TASK A. In the review of The Diamond Age, who provided the voice for the Primer?
TASK B. Extend the review of The Diamond Age, picking up right after its last sentence.

TEXT EXCERPT.
• • • • •
A Wholly Remarkable Book: “The Diamond Age” by Neal Stephenson

Copyright © 1995 by Neal Stephenson.

Last year, I read and reviewed my first Neal Stephenson book, Snow Crash.  This year, I look at another post-cyberpunk novel by Mr. Stephenson, The Diamond Age: Or, A Young Lady’s Illustrated Primer.

If I had to sum up this book in one short phrase: this is a cyberpunk story with a Neo-Victorian finish.

Set in the far future, in a world where nation-states have given way to digital tribes without borders, there have been two phenomenal developments: the spread of nanotechnology and matter compilers, and a widespread revival of Victorian and Confucian etiquette and values.  And in this world, we see how one nanoengineer’s attempt to make the Young Lady’s Illustrated Primer leads to a dramatic upheaval in the life of a young girl named Nell, whose journey leads her through different tribes and toward a climatic confrontation between the Neo-Victorian establishment and several radicals trying to undermine it and its nanotech-based authority.

As I read this story, I couldn’t help but see this as a slightly more polished edition of Snow Crash.  Instead of franchise states, we have “phyles” based on a Common Economic Protocol.  Instead of a katana-wielding, pizza-delivering hacker, we have a Victorian gentleman-engineer who gets involved with Chinese criminals and creates a reactive book that drives the plot forward.  And instead of a courier girl on a skateboard, we have Nell, who fights her way out of poverty and an unstable home life, becomes a Neo-Victorian lady, and ends up on her own quest for the truth behind the Primer and Miranda, the woman who provided the voice for the Primer and wants to help her be free.
• • • • •
STORED DATA.
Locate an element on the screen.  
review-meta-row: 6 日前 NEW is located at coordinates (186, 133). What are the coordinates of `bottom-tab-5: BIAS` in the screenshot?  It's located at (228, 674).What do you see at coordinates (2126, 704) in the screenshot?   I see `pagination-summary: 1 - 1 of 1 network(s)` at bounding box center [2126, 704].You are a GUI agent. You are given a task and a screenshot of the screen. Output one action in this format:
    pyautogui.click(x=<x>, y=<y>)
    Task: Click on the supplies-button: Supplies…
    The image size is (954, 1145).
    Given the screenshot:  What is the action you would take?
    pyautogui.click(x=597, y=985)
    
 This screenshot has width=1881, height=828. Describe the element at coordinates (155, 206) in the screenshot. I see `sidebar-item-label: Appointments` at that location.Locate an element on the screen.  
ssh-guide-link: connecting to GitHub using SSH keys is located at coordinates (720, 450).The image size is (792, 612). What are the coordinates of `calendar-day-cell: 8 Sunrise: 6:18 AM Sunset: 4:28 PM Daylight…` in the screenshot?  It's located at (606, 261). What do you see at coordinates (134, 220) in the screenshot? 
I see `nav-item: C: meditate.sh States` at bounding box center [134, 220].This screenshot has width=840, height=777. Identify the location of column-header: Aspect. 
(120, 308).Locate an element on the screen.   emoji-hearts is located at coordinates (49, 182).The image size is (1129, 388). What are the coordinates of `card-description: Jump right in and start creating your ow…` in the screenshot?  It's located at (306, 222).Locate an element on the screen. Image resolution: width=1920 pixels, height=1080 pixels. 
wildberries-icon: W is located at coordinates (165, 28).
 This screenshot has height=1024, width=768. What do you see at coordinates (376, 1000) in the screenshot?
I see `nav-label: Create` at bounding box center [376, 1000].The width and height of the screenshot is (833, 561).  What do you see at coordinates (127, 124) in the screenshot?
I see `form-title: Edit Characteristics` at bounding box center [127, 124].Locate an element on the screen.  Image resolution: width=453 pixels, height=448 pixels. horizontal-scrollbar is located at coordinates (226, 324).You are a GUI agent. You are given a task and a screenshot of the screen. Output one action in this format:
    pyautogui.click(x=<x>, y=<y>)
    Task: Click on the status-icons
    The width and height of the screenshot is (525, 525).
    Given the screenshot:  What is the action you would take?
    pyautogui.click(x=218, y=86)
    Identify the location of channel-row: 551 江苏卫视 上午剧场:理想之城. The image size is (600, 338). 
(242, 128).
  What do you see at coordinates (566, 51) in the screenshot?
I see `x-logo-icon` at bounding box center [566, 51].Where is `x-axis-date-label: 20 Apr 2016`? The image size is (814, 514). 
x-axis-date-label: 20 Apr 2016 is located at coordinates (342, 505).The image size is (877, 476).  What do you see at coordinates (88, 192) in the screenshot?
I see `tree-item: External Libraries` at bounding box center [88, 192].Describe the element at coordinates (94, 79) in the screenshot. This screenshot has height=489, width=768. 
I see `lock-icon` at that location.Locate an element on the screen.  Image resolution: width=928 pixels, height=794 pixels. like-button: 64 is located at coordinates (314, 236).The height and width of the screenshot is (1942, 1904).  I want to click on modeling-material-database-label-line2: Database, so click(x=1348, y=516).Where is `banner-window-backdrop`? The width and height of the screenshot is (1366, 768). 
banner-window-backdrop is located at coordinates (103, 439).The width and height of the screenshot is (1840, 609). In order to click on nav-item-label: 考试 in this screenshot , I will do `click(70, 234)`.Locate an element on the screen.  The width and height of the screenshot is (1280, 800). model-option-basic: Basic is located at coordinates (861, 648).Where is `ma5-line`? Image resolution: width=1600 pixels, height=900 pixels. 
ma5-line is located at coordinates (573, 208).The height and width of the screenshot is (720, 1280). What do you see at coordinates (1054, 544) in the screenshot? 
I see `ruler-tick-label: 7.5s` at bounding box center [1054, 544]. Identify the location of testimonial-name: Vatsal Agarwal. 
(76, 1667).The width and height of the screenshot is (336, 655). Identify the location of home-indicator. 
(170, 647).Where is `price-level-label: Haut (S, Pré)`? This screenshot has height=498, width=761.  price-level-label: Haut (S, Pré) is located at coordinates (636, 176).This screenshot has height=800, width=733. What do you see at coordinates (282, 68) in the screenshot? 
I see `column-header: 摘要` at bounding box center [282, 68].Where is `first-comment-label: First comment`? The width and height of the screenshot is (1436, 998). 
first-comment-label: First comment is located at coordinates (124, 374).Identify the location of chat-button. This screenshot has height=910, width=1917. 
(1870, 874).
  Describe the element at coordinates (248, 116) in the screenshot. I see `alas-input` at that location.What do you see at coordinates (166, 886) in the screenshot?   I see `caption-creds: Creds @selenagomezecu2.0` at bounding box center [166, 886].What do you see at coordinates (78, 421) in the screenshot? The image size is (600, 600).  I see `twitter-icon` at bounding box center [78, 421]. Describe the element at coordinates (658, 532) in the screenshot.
• • • • •
REPLY A. Miranda

REPLY B.
As dense as the exposition and technical details of the story can get, I think it’s still fascinating.  It’s an interesting blend of technology forecasting and homages to Victorian and Confucian narratives, both inside the story and regarding the book itself (the little plot summary titles remind me a lot of how a Victorian novel reads).  I have to say that this is an interesting view of the future, where technology has advanced like wildfire, but society draws on older philosophies for guidance, all while being a little more self-aware than their ancestors.

Reading Stephenson’s prose is a little like reading Thomas Pynchon.  You learn a lot (or at least feel like you have) while you read, and there’s tons of research and precision in this story to make for an engrossing tale, let alone a good story of science fiction.  Challenging?  Yes, but following Nell’s journey is worth the time spent.

Rhapsodist Edit: I’m aware that today also marks the eleventh anniversary of the September 11th attacks.  As much as I want to keep my readers engaged with thought-provoking reviews, I’d like to set aside this space at the end to offer a prayer for the memory of those who lost their lives on this day, for the families who still suffer from those losses, and for the first responders who still need our support.

Bibliography: Stephenson, Neal.  The Diamond Age: Or, A Young Lady’s Illustrated Primer.  New York: Bantam Spectra, 1995.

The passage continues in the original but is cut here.